### Page
Around 3,000 fishermen and anti-nuclear activists from Tuticorin, about 100 km from Kudankulam, in Tirunelveli District, and elsewhere arrived in mechanised and country boats and blocked the entry channel for nearly two hours, port officials said.
The officials, however, said there was no disruption of any vessel movement as they had rescheduled ship arrivals and departures in advance, taking into account the protest.
“We hurried vessel loading and unloading operations last night. Only the piloting operations (leading the ships in and guiding them out) were not done, which resumed after the two-hour protest,” they said.
The Coast Guard, the Central Industrial Security Force (CISF) and Marine police personnel kept a vigil as the protesters positioned their boats at the entry channel and raised slogans, demanding that fuel loading, which began on Wednesday, be halted.
A group of anti-nuclear activists also organised a human chain in Tuticorin town.
Meanwhile, People’s Movement Against Nuclear Energy (PMANE) leaders, including S. P. Udayakumar, against whom a court has issued a non-bailable warrant, along with fisher-folk, staged a ‘Jal Satyagraha’ in the sea at Koothakuzhi, 10 km from Kudankulam, forming a human chain. The protesters stood in knee-deep water, resorting to this form of protest for the second time in a week.
Similar protests were conducted in the sea at Kudankulam, Idinthakarai, Perumanal and adjoining coastal hamlets.
Later, they observed a fast in front of the churches in their respective hamlets as part of the continuing protests since early this month, when the regulatory authorities gave the nod for loading nuclear fuel in the first 1000 MW reactor. Udayakumar, who is evading arrest in a case relating to the anti-nuclear stir, has also given a call to picket Central Government offices in the State on September 25. The stir took a violent turn on September 10, leading to the death of a fisherman in police firing in this district.
The first unit was scheduled to be commissioned in December last year but had been delayed by protests by the locals on safety concerns.

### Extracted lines
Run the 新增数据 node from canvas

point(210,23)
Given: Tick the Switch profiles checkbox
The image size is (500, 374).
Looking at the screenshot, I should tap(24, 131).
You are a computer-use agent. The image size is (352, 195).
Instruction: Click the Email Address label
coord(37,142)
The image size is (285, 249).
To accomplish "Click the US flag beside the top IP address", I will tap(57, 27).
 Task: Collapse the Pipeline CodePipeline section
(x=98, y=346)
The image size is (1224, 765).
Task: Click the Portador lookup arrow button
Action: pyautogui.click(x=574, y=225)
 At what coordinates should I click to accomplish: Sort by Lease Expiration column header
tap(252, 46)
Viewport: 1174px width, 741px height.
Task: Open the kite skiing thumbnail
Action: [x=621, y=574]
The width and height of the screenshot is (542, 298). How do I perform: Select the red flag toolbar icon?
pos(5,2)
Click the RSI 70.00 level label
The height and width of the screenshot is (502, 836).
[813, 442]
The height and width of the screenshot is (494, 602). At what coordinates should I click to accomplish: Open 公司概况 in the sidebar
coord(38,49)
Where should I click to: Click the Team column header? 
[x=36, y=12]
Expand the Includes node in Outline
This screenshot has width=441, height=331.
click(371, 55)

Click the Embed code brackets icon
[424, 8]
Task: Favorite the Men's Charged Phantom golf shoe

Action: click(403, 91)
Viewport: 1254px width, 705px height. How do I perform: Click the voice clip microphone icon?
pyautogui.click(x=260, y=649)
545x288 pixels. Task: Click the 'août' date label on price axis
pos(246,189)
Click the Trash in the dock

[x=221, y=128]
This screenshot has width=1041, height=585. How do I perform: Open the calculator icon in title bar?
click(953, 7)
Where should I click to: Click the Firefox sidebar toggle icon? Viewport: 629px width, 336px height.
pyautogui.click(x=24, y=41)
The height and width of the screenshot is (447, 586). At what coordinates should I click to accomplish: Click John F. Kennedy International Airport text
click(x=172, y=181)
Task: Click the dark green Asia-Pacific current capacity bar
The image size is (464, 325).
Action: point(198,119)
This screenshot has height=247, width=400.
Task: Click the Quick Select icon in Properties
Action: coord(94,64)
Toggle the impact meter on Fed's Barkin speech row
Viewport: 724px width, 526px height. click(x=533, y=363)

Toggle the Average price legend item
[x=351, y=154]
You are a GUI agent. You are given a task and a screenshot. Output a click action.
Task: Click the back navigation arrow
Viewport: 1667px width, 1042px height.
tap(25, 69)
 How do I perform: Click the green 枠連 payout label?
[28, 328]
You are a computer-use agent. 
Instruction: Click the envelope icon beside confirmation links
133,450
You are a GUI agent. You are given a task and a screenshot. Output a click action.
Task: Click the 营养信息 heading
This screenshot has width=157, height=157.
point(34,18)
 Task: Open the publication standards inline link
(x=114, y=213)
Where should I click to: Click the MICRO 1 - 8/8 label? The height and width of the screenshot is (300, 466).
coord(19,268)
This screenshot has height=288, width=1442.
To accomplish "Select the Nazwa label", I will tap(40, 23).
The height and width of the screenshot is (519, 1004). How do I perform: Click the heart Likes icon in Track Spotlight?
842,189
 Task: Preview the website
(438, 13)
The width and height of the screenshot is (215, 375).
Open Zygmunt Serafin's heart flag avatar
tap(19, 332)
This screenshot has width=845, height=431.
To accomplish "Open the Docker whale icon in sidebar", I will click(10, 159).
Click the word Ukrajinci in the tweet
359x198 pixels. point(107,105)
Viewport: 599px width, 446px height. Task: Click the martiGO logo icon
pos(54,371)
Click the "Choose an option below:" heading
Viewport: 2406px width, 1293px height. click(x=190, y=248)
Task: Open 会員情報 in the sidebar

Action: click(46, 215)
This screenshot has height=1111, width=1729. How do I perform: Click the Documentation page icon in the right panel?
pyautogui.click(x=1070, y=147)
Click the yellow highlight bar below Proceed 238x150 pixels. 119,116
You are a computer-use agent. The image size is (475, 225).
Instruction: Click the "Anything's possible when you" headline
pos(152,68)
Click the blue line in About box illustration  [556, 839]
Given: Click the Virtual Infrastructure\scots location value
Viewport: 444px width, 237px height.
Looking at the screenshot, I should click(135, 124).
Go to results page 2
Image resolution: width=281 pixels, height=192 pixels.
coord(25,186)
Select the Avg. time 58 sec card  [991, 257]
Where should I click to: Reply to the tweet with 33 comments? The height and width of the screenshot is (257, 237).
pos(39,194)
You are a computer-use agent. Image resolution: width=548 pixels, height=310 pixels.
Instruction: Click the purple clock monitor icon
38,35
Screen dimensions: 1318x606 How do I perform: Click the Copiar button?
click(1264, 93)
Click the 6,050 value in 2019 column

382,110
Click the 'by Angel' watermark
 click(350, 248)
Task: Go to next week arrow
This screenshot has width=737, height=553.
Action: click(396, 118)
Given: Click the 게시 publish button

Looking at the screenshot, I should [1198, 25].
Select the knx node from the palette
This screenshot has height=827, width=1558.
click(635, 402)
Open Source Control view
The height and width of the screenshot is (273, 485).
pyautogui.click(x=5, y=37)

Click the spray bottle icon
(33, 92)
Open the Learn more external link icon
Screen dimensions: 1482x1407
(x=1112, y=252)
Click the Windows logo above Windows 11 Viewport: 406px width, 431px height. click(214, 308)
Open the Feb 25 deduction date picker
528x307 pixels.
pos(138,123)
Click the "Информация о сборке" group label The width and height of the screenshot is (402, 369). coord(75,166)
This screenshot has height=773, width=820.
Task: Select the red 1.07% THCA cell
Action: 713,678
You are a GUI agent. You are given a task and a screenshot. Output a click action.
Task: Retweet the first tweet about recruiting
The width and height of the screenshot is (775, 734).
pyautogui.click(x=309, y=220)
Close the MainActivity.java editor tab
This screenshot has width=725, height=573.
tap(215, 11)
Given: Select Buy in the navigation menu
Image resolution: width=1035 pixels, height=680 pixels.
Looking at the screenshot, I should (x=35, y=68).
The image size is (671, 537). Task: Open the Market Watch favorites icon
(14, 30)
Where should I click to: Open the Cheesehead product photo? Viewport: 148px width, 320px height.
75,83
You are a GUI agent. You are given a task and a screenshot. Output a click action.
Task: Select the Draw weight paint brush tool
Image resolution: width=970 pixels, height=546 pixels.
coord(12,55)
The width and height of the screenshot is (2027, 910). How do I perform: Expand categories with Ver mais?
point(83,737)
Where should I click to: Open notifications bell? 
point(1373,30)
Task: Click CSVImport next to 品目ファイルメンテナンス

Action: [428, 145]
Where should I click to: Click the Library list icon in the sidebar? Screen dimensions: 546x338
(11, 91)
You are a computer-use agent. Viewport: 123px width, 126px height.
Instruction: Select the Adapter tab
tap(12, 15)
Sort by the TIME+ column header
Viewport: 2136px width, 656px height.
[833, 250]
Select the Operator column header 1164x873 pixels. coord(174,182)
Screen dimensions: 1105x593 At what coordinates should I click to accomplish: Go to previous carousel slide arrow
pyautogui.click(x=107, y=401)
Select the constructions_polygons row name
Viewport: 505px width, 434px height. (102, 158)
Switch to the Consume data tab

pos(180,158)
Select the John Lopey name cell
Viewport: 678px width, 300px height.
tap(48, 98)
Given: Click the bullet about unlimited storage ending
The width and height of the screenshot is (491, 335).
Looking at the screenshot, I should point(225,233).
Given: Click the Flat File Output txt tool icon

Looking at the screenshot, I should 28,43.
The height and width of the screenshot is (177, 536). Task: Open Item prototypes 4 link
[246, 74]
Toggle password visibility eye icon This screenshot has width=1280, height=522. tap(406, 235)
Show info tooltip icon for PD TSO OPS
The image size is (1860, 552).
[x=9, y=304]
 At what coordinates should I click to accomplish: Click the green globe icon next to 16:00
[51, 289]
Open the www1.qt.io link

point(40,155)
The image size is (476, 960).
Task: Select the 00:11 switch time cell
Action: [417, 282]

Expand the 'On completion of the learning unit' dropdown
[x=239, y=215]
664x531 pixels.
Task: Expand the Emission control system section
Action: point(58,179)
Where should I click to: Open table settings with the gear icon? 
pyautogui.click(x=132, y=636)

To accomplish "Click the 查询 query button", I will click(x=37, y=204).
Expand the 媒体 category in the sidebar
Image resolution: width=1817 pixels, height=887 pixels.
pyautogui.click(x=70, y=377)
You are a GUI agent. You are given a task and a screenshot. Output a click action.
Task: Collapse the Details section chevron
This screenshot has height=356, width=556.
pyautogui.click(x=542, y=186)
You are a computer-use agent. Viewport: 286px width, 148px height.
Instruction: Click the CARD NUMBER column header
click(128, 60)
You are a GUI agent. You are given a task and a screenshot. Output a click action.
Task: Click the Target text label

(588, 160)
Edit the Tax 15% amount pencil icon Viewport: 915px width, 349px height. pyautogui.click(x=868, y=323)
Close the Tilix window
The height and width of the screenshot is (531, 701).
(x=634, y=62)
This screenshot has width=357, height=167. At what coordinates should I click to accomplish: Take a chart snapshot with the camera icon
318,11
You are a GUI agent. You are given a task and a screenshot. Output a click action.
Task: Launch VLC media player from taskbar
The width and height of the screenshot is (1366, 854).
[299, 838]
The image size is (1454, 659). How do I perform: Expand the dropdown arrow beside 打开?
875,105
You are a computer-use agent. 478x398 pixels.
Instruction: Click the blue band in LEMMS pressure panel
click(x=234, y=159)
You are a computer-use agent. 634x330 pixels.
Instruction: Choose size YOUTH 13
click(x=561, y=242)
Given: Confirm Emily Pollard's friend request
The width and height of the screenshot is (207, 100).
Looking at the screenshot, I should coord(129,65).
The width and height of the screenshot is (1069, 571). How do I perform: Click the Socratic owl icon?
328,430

### Aim of the task
In the Kudankulam report, for how long did the protesters block the entry channel? These lines come from a source separate from the Kudankulam report.

### Solution to the exercise
Nearly two hours.